Task data:
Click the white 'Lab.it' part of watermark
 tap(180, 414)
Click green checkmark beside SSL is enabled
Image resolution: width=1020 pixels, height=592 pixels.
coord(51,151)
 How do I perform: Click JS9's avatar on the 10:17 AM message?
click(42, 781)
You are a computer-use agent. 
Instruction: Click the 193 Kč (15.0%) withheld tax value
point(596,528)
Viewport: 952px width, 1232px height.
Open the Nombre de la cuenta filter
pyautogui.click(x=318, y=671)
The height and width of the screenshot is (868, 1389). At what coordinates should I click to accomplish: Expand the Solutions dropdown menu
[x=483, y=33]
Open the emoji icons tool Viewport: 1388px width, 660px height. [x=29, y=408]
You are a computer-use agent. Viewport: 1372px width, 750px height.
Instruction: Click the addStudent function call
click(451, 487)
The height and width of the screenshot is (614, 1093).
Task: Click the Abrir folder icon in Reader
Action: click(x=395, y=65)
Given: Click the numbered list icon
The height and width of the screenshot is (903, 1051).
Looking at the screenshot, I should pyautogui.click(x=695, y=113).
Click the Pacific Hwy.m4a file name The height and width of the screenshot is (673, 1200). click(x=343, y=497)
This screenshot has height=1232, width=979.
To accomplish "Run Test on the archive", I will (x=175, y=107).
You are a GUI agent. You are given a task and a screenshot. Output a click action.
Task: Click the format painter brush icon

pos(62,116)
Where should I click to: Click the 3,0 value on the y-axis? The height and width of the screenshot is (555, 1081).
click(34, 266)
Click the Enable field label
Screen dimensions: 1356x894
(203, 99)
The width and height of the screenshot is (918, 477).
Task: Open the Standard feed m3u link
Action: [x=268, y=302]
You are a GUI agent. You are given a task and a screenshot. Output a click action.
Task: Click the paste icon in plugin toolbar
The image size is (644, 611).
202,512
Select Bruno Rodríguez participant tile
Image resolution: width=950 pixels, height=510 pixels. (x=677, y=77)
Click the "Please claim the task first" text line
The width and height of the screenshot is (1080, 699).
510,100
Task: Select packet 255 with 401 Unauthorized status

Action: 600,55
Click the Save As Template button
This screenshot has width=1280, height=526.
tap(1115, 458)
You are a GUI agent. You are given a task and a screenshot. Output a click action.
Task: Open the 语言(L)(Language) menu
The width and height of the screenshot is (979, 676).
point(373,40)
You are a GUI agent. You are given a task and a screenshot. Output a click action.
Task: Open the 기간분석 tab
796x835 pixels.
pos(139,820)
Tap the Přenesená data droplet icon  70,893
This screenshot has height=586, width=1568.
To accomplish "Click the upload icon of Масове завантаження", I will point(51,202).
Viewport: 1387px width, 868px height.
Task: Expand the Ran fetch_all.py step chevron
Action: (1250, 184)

Your goal: Copy every line of the data where "computer" is found.

Solution to the problem:
You are a computer-use agent. 
You are a computer-use agent. Viewport: 1372px width, 750px height.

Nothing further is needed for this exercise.